O que é o ECA Digital?

Na prática, o ECA Digital amplia a aplicação do Estatuto da Criança e do Adolescente ao ambiente on-line. A lei dialoga com normas já existentes, como a Lei Geral de Proteção de Dados (LGPD) e o Marco Civil da Internet, e também alcança o contexto escolar.

Um ponto importante é que a legislação não se limita a plataformas voltadas ao público infantojuvenil.

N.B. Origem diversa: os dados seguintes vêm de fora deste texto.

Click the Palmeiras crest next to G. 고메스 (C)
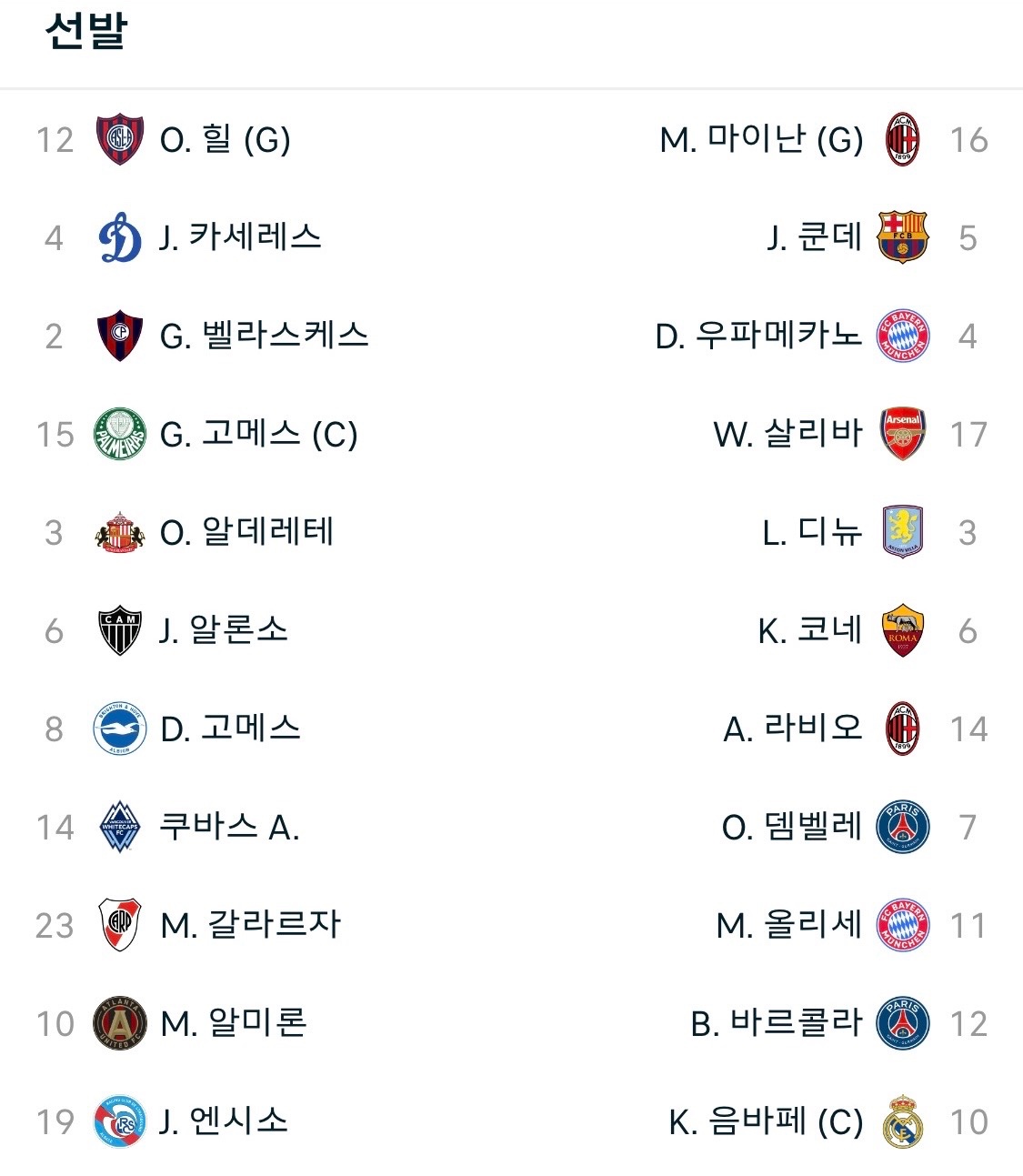This screenshot has height=1176, width=1023. (120, 434)
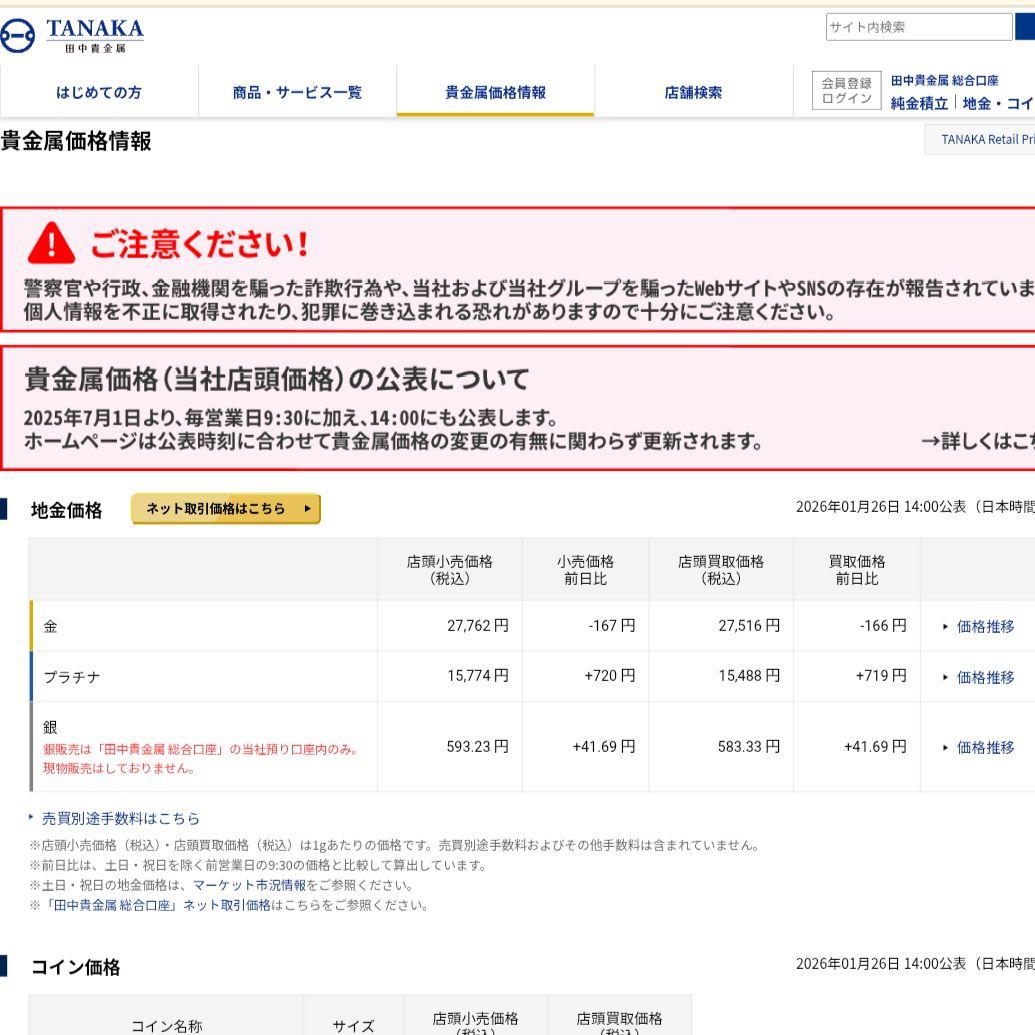Select the 店舗検索 navigation tab

click(x=692, y=91)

Segundo a pesquisa TIC Kids Online Brasil, 83% das crianças e adolescentes que usam internet no país têm contas em redes como WhatsApp, Instagram, TikTok e YouTube, espaços que não foram originalmente pensados para esse público. Diante desse cenário, tratar a presença de menores como exceção deixou de fazer sentido.

O que muda para as plataformas?

As plataformas têm até março deste ano para implementar todas as medidas necessárias para estarem em conformidade com o ECA Digital, que estabelece regras específicas e punições para plataformas digitais com foco na proteção de crianças e adolescentes.

Plataformas com grande presença de menores passam a ter deveres mais claros. Entre eles estão a transparência nos mecanismos de verificação de idade, sem aceitar a autodeclaração, informações objetivas sobre os critérios de moderação de conteúdo e a disponibilização de canais definidos para o recebimento e tratamento de denúncias.

As empresas deverão adotar métodos mais robustos de verificação etária e passarão a vincular contas de menores de 16 anos aos perfis de seus responsáveis. Além disso, conteúdos que envolvam abuso sexual, exploração, aliciamento, automutilação ou incentivo ao suicídio deverão ser removidos com rapidez.

A aplicação da lei será monitorada pela Agência Nacional de Proteção de Dados, ANPD. A lógica proposta é menos reativa e mais preventiva: criar estruturas permanentes de proteção e não apenas agir quando um caso ganha repercussão pública.

Qual é o papel das escolas?

A legislação também amplia a responsabilidade das instituições de ensino. Não se trata apenas de ensinar o uso técnico das ferramentas digitais, mas de incorporar uma educação digital crítica. Isso envolve orientar crianças e adolescentes a reconhecer riscos como desinformação, publicidade disfarçada, manipulação algorítmica e uso excessivo de aplicativos. Em outras palavras, compreender como funcionam as plataformas e quais interesses estão em jogo.

Uma mudança de lógica

O ECA Digital sinaliza uma atualização necessária diante de um cenário em que a infância está cada vez mais conectada. Ao reforçar a responsabilidade das empresas e destacar o papel das escolas, a lei propõe uma proteção mais estruturada. Agora, o debate tende a se concentrar menos na necessidade de agir e mais na forma como essas medidas serão aplicadas e fiscalizadas no dia a dia.